#### [Document passage]
----------------

One follow up question: In your 2017 paper you clearly show the benefit of Proximity detection in Fig. 9. But I saw on your website (https://github.com/introlab/rtabmap/wiki/ICP) that you recommend not using ICP in rtabmap because of not being robust enough. In the example of the 2017 paper, wouldn’t the benefits of ICP out way the negatives? Do you have any experience in which case ICP caused some major problems?

matlabbe commented 4 years ago

Hi, Here are some answers.

  1. That paper tried to be general, so variables used were not the same than the parameter name in the libary. Here are the correspondences about the proximity detection module:

    • R = RGBD/LocalRadius (default 10 meters)
    • L = RGBD/ProximityPathFilteringRadius (default 1 meter)
    • Maximum paths searched: RGBD/ProximityMaxPaths (default 3 paths)
    • RGBD/ProximityMaxGraphDepth (default 50 nodes, which means the last 50 seconds if Rtabmap/DetectionRate=1 hz): in the paper there was no limit. This has been afterwards to avoid proximity detection on parts of the graph seen to much time ago (of current node and last loop closure) because there is highly chance that odometry drifted too much.
    • RGBD/ProximityPathMaxNeighbors (default 10 for 2d scans, 1 for 3d scans): in the paper there was no limit on how many nodes were used in the local radius when merging scans.
  2. See previous answer.

  3. If we set RGBD/ProximityMaxGraphDepth to 0 (no limit), for each new frame, we will try to find a transformation with the closest node in the graph, independently if we saw that node 1 minute or 1 hour ago. It is very unlikely that the node seen 1 hour ago, if we didn't find loop closures in that area for a while, would be very close of the current node if we traverse the same area. It is likely that the closest node would be a node from another place. Proximity detection based on laser scans may create a wrong loop closure with another part of the map, because if ICP converges, we assume the transformation is correct. If you don't use a lidar, just a camera, the transformation would be a little more robust as same visual features should be found in both frames. However, with the camera, the global loop closure detection approach would likely already find a closure with the closest node if we are actually close the correct node. In highly repetitive environments, the loop closure hypothesis may not be high enough for common places, so there, proximity detection could be useful.

    • RGBD/ProximityMaxGraphDepth can be increased if odometry drift is very small over time or if Rtabmap/DetectionRate is increased.
    • RGBD/ProximityMaxGraphDepth would be lowered if odometry drifts a lot.
  4. Yes, set Rtabmap/LoopThr to 1. For efficiency, if you want to do only lidar proximity detection, set Kp/MaxFeatures to -1 to disable feature extraction.

  5. The article was about using ICP for RGB-D cameras, not lidar. I updated the article to make it more clear. The general problem with ICP is when the geometry of the captured cloud or scan is not very complex. In indoor environments, it is likely that the camera will see flat walls filling its full field of view (unless we use fisheye stereo cameras or RICOH THETA 360 cameras, but with those we use visual feature-based approaches, not ICP). It is less likely with long-range 360 or >180 degs degrees 2D lidars (like RPLIDAR, hokuyo, SICK) or 3D lidars (like Velodyne, Ouster or RobotSense) that we will capture enough geometry in most common environments, making ICP quite accurate for such cases. However, there could be some cases where ICP would work poorly with 2D lidar indoor, in particular in long corridors. In paper RTAB-Map as an Open-Source Lidar and VisualSLAM Library for Large-Scale and Long-Term OnlineOperation, an approach in Section 3.1.2 (third bullet point) has been presented (parameter Icp/PointToPlaneMinComplexity) to limit this problem if we have access to external odometry (e.g., wheel encoders in this case). It is primarly why HectorSLAM failed the short-range lidar test in figure 13, as it is the only one in this comparison not using external odometry to help ICP.

----------------

#### [Provided data]
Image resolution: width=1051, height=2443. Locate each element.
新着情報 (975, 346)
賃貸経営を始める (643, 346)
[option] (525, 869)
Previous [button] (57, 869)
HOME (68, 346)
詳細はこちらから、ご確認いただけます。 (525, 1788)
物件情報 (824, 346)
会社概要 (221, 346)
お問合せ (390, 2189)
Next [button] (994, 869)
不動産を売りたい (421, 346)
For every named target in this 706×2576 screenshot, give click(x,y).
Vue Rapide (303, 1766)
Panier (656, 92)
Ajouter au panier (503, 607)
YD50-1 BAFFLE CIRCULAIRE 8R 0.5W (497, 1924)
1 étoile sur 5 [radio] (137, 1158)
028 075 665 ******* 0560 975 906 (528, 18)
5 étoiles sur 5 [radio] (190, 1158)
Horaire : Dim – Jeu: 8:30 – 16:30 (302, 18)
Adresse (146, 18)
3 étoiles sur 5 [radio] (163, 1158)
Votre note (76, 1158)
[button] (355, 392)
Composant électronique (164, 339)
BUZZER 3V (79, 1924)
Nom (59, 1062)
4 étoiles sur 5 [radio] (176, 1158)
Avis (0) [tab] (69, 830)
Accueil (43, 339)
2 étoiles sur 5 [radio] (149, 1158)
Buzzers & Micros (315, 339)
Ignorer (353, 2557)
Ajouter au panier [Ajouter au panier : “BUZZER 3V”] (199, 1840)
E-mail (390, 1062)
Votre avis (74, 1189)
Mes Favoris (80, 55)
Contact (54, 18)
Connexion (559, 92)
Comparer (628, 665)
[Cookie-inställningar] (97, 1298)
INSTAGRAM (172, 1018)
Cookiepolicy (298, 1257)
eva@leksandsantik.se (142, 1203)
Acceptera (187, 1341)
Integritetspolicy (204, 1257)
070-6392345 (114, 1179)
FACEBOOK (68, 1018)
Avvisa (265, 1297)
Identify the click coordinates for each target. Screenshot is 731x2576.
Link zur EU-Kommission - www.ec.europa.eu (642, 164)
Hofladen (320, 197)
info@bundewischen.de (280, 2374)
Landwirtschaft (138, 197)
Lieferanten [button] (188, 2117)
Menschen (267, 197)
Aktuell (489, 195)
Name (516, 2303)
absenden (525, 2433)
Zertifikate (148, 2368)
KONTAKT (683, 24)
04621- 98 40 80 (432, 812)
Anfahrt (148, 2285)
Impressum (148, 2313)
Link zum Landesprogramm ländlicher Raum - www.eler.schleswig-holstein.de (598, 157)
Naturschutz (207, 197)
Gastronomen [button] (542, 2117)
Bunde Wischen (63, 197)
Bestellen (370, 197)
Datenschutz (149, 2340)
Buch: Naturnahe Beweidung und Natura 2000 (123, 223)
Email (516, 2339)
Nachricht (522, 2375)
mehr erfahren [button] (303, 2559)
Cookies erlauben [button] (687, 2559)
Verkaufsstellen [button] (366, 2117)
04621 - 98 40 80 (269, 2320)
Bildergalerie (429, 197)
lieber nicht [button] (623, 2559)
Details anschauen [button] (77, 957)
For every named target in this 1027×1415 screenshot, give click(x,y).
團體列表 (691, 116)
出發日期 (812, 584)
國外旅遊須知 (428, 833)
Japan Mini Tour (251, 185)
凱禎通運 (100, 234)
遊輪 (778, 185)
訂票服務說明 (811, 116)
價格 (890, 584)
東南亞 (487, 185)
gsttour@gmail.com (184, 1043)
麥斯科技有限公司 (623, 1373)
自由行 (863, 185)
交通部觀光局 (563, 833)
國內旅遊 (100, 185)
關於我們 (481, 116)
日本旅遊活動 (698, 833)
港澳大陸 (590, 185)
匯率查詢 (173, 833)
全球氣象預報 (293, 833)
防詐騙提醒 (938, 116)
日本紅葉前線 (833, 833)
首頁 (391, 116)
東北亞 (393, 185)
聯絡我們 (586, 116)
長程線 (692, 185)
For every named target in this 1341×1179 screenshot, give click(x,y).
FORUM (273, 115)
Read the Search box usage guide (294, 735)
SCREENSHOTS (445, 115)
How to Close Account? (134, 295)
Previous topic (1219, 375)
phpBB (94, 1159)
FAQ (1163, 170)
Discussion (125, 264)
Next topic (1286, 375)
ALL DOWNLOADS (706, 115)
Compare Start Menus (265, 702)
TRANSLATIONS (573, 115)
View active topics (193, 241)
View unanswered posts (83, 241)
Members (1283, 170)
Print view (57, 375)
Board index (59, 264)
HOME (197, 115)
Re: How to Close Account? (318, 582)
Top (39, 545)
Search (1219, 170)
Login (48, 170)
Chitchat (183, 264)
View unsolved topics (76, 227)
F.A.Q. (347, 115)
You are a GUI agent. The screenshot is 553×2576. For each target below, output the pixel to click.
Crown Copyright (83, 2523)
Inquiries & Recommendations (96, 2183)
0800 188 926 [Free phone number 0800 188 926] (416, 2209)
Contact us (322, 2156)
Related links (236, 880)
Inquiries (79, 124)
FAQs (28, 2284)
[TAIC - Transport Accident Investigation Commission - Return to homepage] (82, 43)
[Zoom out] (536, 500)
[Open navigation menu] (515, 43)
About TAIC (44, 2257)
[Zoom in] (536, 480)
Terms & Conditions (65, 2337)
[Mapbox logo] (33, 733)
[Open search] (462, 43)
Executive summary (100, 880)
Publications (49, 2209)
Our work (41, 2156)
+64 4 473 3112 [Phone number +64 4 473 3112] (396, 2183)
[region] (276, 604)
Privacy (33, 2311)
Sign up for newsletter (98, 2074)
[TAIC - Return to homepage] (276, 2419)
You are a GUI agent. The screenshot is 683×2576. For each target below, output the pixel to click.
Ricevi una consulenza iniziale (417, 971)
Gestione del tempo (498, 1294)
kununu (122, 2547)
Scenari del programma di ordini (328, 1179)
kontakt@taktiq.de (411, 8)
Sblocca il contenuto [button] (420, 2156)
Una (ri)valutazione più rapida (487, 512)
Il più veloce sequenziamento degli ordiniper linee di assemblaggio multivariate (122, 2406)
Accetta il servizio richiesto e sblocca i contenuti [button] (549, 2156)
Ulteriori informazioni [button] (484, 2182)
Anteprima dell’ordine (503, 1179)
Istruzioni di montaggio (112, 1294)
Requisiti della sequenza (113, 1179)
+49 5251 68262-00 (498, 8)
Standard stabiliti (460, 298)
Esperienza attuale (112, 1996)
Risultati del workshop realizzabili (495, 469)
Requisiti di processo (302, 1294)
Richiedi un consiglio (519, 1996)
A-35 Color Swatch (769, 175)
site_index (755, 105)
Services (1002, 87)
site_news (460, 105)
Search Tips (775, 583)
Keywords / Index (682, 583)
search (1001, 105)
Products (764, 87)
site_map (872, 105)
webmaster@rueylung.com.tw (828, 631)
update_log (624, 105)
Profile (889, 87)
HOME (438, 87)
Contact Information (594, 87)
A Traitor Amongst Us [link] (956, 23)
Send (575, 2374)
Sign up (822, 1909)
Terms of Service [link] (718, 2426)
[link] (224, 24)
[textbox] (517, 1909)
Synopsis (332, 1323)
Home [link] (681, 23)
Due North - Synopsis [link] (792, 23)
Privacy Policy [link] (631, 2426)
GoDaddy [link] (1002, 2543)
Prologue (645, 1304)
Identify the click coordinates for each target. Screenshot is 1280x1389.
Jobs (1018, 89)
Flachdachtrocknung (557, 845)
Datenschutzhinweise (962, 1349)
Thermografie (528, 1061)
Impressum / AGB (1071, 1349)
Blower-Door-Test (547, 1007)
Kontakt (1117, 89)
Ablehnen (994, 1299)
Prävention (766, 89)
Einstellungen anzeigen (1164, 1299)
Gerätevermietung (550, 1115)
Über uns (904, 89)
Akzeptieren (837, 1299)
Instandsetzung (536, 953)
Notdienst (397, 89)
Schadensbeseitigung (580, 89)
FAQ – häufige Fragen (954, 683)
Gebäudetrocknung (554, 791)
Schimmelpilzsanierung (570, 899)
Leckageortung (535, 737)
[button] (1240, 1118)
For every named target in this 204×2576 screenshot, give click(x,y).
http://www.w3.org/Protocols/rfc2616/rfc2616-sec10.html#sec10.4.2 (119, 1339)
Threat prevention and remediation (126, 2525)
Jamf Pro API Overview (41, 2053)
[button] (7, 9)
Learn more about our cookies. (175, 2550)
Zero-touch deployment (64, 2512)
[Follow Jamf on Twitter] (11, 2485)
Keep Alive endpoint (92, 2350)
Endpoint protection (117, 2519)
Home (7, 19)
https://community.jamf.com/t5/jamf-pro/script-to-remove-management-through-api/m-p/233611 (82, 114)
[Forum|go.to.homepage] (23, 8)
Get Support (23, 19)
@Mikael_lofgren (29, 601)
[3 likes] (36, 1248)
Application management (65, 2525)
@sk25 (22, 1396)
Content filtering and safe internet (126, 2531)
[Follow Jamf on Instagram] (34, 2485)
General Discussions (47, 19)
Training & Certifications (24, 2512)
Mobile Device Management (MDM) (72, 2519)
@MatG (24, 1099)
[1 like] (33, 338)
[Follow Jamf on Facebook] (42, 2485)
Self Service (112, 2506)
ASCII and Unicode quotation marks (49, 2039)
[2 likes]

----------------

#### [Your goal]
Turn the paragraph of the comment on proximity detection and ICP that begins "If we set RGBD/ProximityMaxGraphDepth to 0" into a shorter bulleted list that keeps its main facts.

#### [Solution below]
- With RGBD/ProximityMaxGraphDepth at 0 (no limit), each new frame is matched against the closest node in the graph, whether that node was seen 1 minute or 1 hour ago.
- If no loop closures have been found in an area for a while, a node seen 1 hour ago is unlikely to be very close to the current node. The closest node is likely from another place.
- Laser-scan proximity detection may then create a wrong loop closure with another part of the map, because a converged ICP is assumed to give a correct transformation.
- With only a camera, the transformation is a little more robust, as the same visual features should be found in both frames.
- With a camera, though, global loop closure detection would likely already find a closure with the closest node if it is actually near the correct node.
- In highly repetitive environments, the loop closure hypothesis may not be high enough for common places, so proximity detection could be useful there.